The Arithmetic-Geometric Csiszar-function in log-space.

A Csiszar-function is a member of,

F = { f:R_+ to R : f convex }.

When self_normalized = True the Arithmetic-Geometric Csiszar-function is:

f(u) = (1 + u) log( (1 + u) / sqrt(u) ) - (1 + u) log(2)

When self_normalized = False the (1 + u) log(2) term is omitted.

Observe that as an f-Divergence, this Csiszar-function implies:

D_f[p, q] = KL[m, p] + KL[m, q]
m(x) = 0.5 p(x) + 0.5 q(x)

In a sense, this divergence is the "reverse" of the Jensen-Shannon f-Divergence.

This Csiszar-function induces a symmetric f-Divergence, i.e., D_f[p, q] = D_f[q, p].

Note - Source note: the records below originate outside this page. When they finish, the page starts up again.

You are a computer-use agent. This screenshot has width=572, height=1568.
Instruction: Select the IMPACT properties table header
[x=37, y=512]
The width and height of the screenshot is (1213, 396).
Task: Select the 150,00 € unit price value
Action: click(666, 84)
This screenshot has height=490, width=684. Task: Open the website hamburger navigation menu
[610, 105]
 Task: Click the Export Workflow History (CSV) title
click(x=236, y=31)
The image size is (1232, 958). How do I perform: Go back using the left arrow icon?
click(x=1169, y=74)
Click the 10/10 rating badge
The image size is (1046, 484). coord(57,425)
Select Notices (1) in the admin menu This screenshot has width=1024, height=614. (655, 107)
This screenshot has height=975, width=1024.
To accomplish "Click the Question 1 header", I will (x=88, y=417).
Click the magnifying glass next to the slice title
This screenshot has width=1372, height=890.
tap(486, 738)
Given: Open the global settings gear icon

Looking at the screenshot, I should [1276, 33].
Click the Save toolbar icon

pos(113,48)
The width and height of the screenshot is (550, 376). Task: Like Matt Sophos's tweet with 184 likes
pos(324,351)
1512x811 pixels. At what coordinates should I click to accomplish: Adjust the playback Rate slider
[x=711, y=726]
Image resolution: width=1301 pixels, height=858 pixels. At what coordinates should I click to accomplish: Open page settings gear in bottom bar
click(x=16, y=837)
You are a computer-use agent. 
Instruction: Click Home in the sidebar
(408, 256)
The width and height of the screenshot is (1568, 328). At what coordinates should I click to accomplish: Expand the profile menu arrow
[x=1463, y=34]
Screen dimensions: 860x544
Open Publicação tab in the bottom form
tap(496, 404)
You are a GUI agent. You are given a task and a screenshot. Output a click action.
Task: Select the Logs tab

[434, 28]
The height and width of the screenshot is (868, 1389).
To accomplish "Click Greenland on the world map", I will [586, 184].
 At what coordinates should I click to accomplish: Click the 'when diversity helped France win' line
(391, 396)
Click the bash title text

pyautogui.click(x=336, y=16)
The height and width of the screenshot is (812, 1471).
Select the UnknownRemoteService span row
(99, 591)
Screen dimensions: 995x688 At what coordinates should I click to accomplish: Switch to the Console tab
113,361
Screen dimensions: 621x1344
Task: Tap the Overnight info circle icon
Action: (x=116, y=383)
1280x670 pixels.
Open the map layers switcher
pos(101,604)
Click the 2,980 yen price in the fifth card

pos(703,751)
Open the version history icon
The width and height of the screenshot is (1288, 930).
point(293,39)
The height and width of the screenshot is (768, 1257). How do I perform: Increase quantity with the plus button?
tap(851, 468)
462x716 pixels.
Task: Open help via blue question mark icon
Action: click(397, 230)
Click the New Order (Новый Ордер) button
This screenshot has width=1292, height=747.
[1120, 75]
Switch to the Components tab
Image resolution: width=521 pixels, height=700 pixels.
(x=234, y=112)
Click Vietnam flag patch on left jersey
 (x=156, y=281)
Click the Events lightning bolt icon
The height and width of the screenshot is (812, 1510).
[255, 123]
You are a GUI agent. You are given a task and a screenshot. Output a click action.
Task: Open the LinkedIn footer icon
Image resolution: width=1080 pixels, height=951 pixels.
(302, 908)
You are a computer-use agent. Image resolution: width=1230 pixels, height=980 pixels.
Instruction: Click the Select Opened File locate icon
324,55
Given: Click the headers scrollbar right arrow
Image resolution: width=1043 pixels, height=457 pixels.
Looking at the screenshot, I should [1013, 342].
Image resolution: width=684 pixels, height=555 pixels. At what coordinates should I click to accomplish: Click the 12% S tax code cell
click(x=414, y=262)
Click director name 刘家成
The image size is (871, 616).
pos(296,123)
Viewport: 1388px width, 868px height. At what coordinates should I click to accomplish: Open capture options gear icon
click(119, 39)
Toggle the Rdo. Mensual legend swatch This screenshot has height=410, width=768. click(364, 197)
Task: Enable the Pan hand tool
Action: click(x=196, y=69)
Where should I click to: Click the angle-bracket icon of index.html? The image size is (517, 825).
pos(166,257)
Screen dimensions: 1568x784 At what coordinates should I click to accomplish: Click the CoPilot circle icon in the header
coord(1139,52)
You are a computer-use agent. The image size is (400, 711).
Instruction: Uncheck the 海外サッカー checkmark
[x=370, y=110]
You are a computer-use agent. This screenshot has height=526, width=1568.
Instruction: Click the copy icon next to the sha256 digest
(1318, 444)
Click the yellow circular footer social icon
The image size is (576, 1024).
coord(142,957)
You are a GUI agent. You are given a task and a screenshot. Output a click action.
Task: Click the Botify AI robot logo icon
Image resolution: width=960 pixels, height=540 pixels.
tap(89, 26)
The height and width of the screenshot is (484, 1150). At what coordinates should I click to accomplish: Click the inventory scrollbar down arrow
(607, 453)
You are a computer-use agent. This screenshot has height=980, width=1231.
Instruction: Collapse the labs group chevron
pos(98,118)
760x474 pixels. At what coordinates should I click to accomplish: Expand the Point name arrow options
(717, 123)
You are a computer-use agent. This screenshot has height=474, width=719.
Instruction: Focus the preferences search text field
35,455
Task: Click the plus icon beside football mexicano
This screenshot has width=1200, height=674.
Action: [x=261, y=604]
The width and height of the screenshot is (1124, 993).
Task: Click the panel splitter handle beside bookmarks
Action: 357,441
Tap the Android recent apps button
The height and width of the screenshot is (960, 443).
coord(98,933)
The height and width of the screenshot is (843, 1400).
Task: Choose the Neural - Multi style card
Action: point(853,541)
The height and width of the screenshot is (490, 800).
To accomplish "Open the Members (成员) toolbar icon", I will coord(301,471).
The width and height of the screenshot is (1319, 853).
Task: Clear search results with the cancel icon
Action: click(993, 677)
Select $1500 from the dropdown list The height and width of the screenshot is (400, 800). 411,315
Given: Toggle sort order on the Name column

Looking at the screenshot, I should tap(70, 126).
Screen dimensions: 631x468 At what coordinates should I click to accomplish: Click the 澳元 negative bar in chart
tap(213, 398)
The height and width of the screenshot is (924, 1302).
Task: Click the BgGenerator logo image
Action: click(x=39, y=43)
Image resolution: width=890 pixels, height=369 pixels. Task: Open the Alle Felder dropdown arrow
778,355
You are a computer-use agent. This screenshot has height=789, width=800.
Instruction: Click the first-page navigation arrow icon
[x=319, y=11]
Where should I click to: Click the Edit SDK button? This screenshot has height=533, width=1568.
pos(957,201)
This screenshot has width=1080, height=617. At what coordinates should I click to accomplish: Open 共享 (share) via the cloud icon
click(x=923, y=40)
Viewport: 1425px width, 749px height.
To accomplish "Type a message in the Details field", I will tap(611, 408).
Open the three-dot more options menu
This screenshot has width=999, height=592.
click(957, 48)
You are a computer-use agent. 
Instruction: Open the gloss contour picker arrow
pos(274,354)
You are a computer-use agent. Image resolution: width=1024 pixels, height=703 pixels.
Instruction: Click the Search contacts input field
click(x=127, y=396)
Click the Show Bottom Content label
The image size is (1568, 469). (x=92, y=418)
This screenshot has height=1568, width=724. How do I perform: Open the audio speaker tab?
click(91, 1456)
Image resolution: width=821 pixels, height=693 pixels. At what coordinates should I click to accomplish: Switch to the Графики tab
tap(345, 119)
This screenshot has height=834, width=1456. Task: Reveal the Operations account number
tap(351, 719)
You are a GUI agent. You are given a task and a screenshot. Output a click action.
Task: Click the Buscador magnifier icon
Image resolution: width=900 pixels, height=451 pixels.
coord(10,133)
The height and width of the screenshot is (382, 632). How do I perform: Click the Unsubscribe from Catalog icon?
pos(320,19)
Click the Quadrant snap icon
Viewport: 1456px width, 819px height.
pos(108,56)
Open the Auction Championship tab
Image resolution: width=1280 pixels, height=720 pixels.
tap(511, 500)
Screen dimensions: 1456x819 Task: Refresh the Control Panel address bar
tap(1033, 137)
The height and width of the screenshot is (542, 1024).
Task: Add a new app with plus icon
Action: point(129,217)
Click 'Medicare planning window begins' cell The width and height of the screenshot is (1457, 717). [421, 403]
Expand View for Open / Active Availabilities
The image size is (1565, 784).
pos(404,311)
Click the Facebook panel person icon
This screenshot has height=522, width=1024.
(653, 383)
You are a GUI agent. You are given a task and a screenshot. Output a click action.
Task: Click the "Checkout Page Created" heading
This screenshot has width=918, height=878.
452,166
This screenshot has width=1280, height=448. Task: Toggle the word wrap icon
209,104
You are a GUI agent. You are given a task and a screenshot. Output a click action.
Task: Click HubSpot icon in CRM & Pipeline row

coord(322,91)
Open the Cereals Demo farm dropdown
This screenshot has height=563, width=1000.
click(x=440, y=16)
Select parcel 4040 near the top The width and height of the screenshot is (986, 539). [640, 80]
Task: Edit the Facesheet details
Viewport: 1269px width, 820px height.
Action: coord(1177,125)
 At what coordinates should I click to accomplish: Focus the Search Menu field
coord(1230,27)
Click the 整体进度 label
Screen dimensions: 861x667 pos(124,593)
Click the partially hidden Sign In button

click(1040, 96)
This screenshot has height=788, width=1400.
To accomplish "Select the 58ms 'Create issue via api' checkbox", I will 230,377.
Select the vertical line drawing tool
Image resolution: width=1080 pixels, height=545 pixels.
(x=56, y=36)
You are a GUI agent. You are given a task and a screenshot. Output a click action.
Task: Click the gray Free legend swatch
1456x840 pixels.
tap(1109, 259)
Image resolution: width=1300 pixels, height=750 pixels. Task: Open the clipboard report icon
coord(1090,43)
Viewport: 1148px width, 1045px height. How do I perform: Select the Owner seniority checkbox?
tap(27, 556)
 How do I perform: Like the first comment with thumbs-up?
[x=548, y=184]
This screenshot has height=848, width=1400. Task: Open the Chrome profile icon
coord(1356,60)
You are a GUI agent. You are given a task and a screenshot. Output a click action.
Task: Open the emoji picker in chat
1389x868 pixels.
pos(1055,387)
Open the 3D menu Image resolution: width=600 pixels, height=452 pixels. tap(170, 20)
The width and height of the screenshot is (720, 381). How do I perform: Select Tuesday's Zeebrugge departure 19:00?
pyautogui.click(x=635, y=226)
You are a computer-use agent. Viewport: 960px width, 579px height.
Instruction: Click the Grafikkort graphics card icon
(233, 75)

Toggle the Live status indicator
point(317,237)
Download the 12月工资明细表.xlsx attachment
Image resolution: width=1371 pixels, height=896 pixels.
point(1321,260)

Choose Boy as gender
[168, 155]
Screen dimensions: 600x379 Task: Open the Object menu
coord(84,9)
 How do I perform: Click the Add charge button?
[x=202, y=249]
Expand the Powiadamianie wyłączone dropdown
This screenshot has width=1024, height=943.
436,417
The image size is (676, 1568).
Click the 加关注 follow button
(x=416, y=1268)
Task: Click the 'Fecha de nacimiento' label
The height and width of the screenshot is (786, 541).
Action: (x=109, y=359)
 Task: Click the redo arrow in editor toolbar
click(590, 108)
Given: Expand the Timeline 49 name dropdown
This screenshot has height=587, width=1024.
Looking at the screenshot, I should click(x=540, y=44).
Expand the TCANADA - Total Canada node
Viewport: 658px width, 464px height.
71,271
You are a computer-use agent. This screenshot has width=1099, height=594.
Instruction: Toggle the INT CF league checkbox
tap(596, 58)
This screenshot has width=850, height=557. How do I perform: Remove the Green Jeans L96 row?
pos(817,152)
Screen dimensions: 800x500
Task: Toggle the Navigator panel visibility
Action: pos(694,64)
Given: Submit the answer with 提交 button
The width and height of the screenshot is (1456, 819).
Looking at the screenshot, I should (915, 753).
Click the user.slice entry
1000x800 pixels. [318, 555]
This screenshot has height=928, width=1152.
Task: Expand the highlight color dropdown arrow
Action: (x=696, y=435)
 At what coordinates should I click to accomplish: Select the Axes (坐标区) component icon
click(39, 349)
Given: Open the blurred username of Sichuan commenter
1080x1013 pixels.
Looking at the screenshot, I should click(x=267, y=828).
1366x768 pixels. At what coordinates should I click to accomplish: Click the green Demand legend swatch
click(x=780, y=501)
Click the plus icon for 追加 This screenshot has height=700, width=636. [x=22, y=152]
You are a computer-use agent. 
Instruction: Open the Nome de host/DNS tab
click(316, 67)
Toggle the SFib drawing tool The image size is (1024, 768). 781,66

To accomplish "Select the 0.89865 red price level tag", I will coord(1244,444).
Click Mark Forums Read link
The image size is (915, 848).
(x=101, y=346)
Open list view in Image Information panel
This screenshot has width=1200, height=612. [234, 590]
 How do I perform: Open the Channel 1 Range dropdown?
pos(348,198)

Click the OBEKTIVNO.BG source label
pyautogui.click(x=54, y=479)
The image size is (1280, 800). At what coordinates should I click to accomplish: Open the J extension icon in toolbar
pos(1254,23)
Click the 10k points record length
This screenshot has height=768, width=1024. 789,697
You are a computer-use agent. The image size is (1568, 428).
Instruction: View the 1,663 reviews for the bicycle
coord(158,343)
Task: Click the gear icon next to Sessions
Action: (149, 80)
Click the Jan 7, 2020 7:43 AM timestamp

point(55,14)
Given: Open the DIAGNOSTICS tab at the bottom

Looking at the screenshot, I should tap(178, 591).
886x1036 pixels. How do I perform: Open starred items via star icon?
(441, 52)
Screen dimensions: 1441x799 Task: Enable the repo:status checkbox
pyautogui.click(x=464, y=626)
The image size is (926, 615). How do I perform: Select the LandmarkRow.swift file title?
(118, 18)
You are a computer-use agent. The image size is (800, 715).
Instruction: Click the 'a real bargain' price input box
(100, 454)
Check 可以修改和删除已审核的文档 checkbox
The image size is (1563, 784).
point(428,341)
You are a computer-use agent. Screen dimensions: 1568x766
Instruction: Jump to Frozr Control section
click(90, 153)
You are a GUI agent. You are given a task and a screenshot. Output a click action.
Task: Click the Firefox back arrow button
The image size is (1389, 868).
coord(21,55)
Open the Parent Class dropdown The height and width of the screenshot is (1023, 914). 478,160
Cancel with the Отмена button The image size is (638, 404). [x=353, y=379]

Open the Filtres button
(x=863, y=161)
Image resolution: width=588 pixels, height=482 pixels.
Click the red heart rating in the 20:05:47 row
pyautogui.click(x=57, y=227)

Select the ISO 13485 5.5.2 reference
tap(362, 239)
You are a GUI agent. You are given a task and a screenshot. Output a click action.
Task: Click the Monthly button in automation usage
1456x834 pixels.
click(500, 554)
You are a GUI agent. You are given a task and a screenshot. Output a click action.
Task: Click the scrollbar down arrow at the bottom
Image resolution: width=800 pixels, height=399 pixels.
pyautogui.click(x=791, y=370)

logu float-like Tensor representing log(u) from above.
self_normalized Python bool indicating whether f'(u=1)=0. When f'(u=1)=0 the implied Csiszar f-Divergence remains non-negative even when p, q are unnormalized measures.
name Python str name prefixed to Ops created by this function.

arithmetic_geometric_of_u float-like Tensor of the Csiszar-function evaluated at u = exp(logu).